In one of life’s great ironies, change is a universal constant.  The major tech companies out there that have subtle (and sometimes not so subtle influence over our businesses have really embraced this.

No company has refined the art of influencing others to make changes like Google.  Lets face it as a searcher, they have convinced you that you are searching wrong.  If you don’t see the results you want on the first page of results you don’t dig deeper, they have created an environment where you change what you are looking for.

When Google wanted to stop having to show people using mobile search badly formatted, mobile unfriendly pages, they announced that these pages would be penalized in search results.  In response, millions of websites decided to get up off their collective butts and made the changes necessary to become mobile friendly.

When Google got sick of having to put slow loading pages in their search results that annoyed their users, they announced that site performance would be a part of the ranking algorithms.  So businesses started taking website performance seriously.
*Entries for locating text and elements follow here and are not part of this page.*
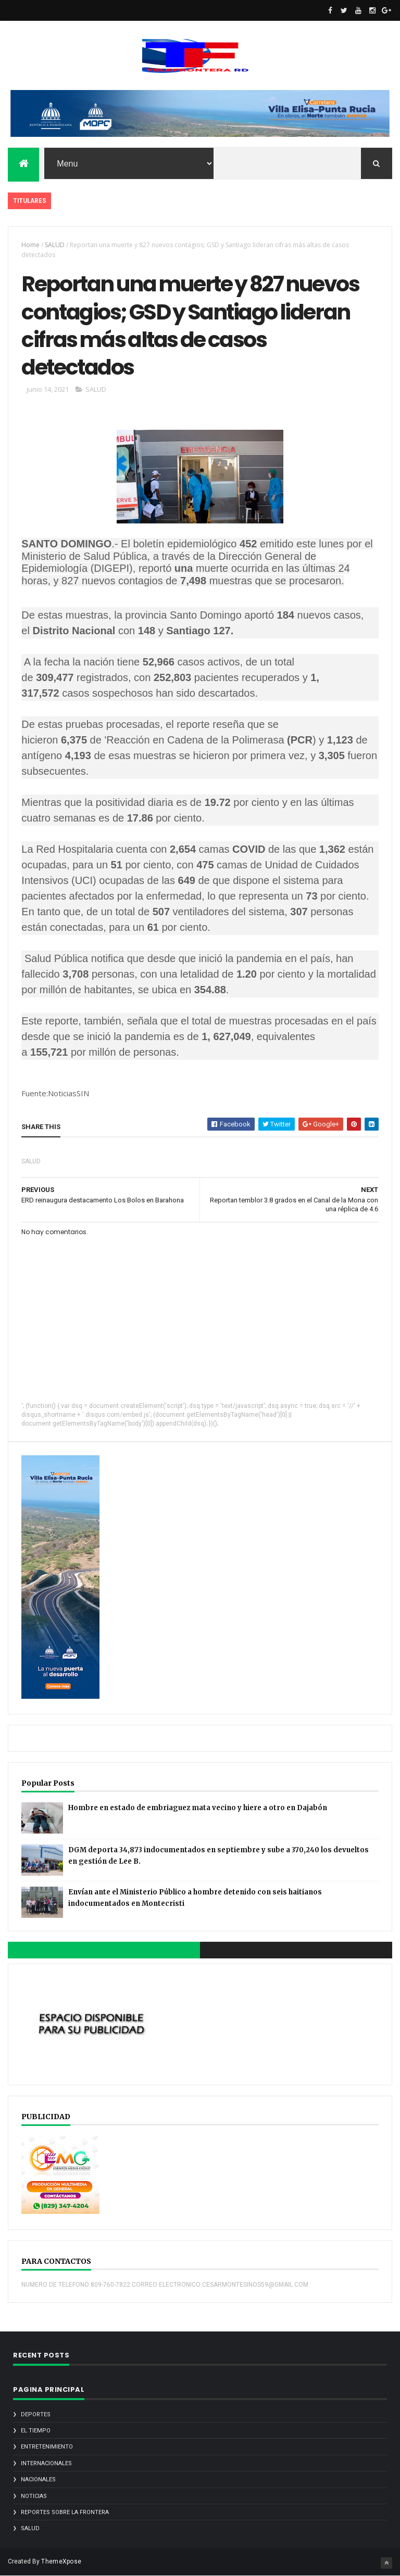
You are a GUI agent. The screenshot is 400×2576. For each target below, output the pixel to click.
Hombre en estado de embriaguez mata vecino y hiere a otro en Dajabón (197, 1807)
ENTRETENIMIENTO (47, 2446)
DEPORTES (36, 2414)
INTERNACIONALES (46, 2463)
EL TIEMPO (36, 2430)
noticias (34, 2496)
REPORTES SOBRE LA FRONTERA (65, 2512)
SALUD (55, 244)
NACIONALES (38, 2479)
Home (30, 244)
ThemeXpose (61, 2561)
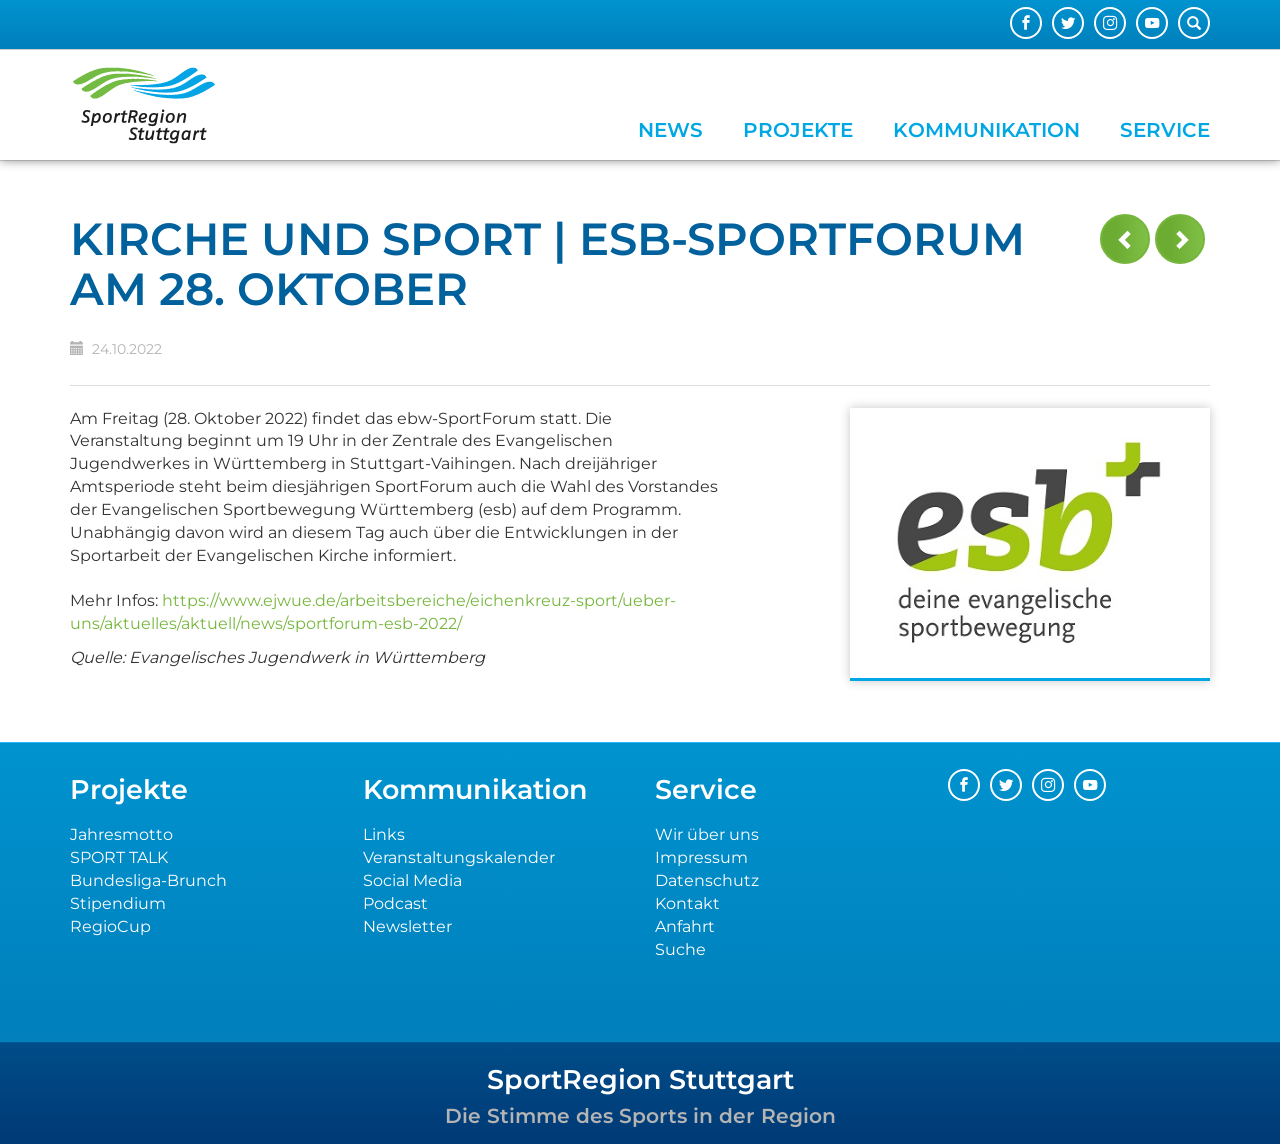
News (670, 130)
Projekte (798, 130)
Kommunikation (986, 130)
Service (1165, 130)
Now they are at it again. With the July 2018 update to Chrome, Google will go from the little grey circle with an exclamation point, to straight up telling its users that the page in question is “Not Secure.” At least they didn’t go with the nice bright red letters and a red warning triangle that they originally hinted at in 2016 but that isn’t off the table yet..

Google Chrome will display the following alert in the for non-https pages URL bar following update number 68 coming in July 2018.

They have been hinting at this since late in 2016. But now it is set to go live.  In 2017 they started doing this with pages that had forms or other elements that should have been secured. Now they will do this with all HTTP pages.

Google Chrome is currently the most widely adopted/used internet browser (around the world and just here in the US).  So this means that the browser is going to be shining a big spotlight on non-secure pages to all of its users.

The next step that Google has announced (no timeline yet) is going to be surfacing the non-secure site warnings in their search results.

Luckily setting up an SSL Certificate for your website gets easier and easier every day and services like Let’s Encrypt attempt to make the pricing comfortable for a wide range of businesses.